Road Map For Renewed US-Canada Partnership Announced
U.S. President Joe Biden and Canadian Prime Minister Justine Trudeau jointly unveiled a new U.S.-Canada Partnership Road map.
A White House communique explained that the Road map is a blueprint for relationship between the two neighboring governments, and commitment to work in partnership on areas of mutual concern, such as the recovery from COVID-19 and global health security, efforts to combat climate change and shared priorities in defense and security.
Biden’s meeting with Trudeau, which marked his first bilateral meeting with a foreign leader since assuming office, was virtual through video conference in the wake of COVID-19.
The two leaders asserted that their top priority is to end the pandemic.
They committed to work together to help prevent future biological threats by strengthening the World Health Organization, and cooperate on the Global Partnership Against the Spread of Weapons [and Materials] of Mass Destruction.
They also agreed to work in close cooperation to strengthen the supply chain security and resilience, and to ensure that Canada and the United States are driving a robust economic recovery.
The United States and Canada announced joint initiatives to accelerate economic recovery of small and medium-sized enterprises (SMEs), with a focus on supporting women-owned and minority/Indigenous-owned SMEs, by leveraging the United States-Mexico-Canada Agreement (USMCA) SME chapter and the Small Business Development Center (SBDC) model.
Biden affirmed the goal for the United States to achieve a net-zero carbon pollution free power sector by 2035 while Trudeau reaffirmed the goal for Canada to achieve 90 percent non-emitting electricity by 2030.

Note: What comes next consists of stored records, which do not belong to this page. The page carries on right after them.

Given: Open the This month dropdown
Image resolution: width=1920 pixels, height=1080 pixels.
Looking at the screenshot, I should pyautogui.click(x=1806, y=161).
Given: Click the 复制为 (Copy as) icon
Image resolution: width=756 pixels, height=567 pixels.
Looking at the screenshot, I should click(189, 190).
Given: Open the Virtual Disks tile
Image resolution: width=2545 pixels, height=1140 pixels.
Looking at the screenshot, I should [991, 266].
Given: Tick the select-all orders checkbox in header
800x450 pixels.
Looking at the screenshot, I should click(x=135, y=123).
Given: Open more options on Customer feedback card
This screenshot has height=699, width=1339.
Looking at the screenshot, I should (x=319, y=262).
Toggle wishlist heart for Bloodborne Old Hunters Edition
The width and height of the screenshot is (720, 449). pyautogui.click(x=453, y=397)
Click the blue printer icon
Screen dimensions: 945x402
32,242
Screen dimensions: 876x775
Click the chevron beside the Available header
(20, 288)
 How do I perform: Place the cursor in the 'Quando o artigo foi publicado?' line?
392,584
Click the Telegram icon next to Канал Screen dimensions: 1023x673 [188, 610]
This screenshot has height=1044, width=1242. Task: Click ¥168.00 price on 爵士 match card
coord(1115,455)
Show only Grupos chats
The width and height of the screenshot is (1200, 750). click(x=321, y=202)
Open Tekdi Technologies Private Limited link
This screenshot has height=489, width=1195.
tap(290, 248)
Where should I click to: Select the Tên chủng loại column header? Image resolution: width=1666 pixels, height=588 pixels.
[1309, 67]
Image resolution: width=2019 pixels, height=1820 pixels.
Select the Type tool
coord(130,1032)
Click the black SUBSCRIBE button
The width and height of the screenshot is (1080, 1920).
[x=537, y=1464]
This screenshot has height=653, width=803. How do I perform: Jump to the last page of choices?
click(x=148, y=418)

Biden said that now that the United States is back in the Paris Climate Agreement, “we intend to demonstrate our leadership in order to spur other countries to raise their own ambitions”.
Canada and the United States are launching a high-level Climate Ambition Ministerial to align the two countries’ policies and goals, and to achieve net-zero emissions by 2050.
With the aim to root out racism and discrimination in both the countries’ systems, both sides agreed to re-establish the Cross-Border Crime Forum.
Biden and Trudeau, who are leaders of key NATO member nations, discussed their work with European allies to bolster transatlantic security.
The North American Aerospace Defense Command will be modernized, and an expanded U.S-Canadian Arctic dialogue to cover issues related to continental security, economic and social development, and Arctic governance will be launched.
Biden vowed to work together with Trudeau for the safe return of two Canadians detained in China. “Human beings are not bartering chips,” Biden said.
“In the face of COVID-19, of climate change, of rising inequality, this is our moment to act, said Trudeau.
The meeting is seen as an effort by Biden to set the records straight after former President Donald Trump’s rocky relationship with his Liberal neighbor.